• **Work to be completed**:
Starting with the line that contains "At what coordinates" and continuing through the end of the records, write those lines again with "toolbar icon" replaced by "toolbar button" and everything else unchanged, leaving the pictures out.
-- Begin Source data --
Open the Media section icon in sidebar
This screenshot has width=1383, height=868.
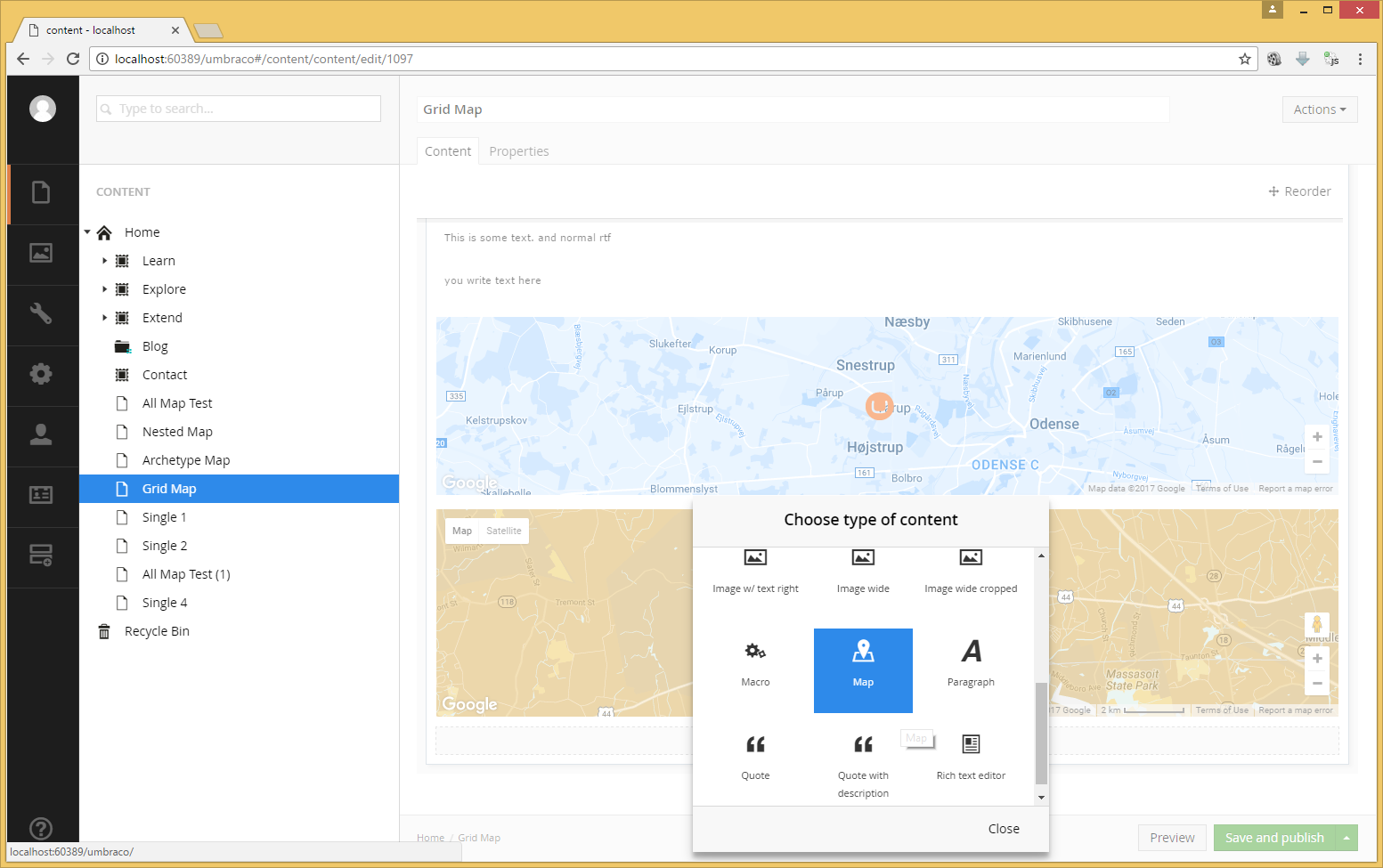coord(41,254)
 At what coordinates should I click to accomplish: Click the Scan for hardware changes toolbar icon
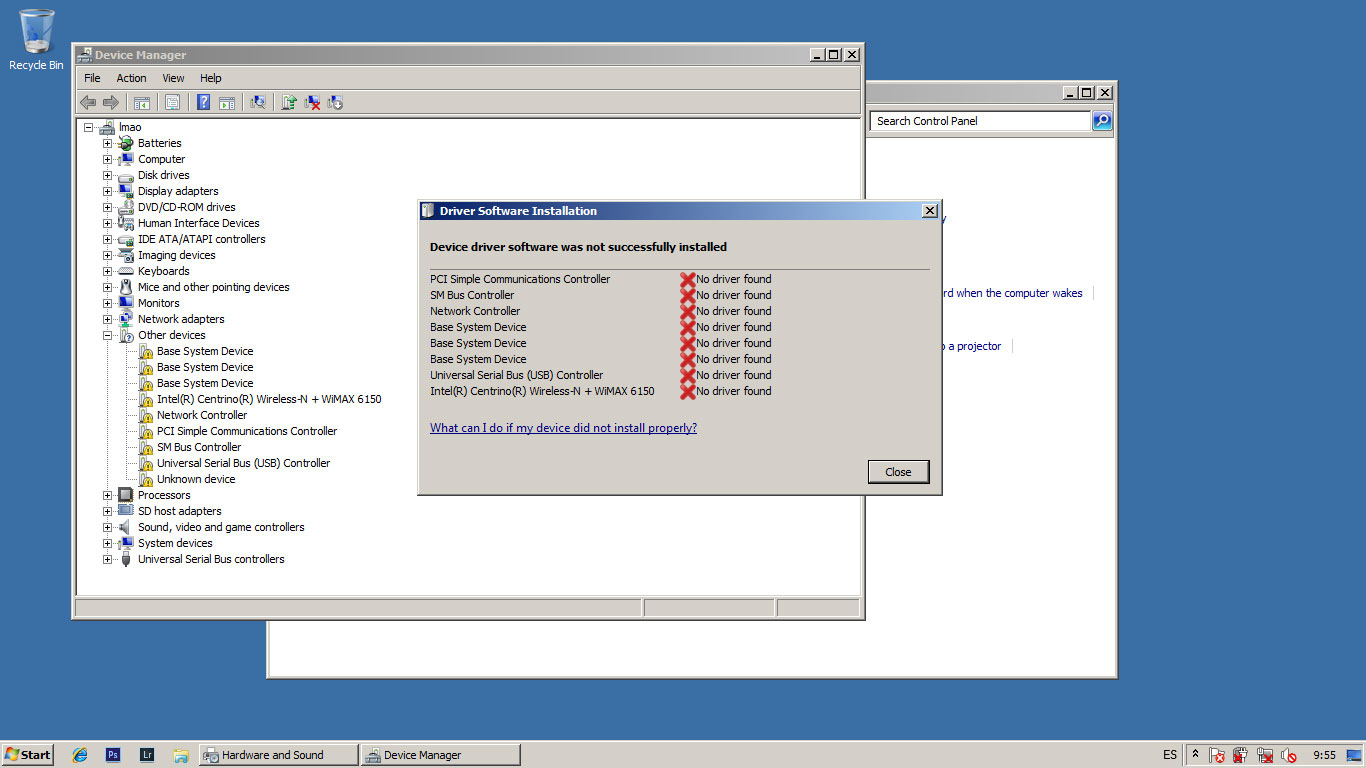pyautogui.click(x=257, y=102)
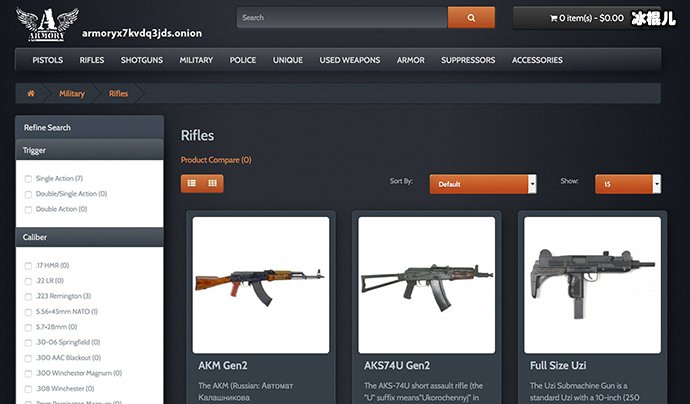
-- End Source data --
• **Exercise response**:
 At what coordinates should I click to accomplish: Click the Scan for hardware changes toolbar button
pyautogui.click(x=257, y=102)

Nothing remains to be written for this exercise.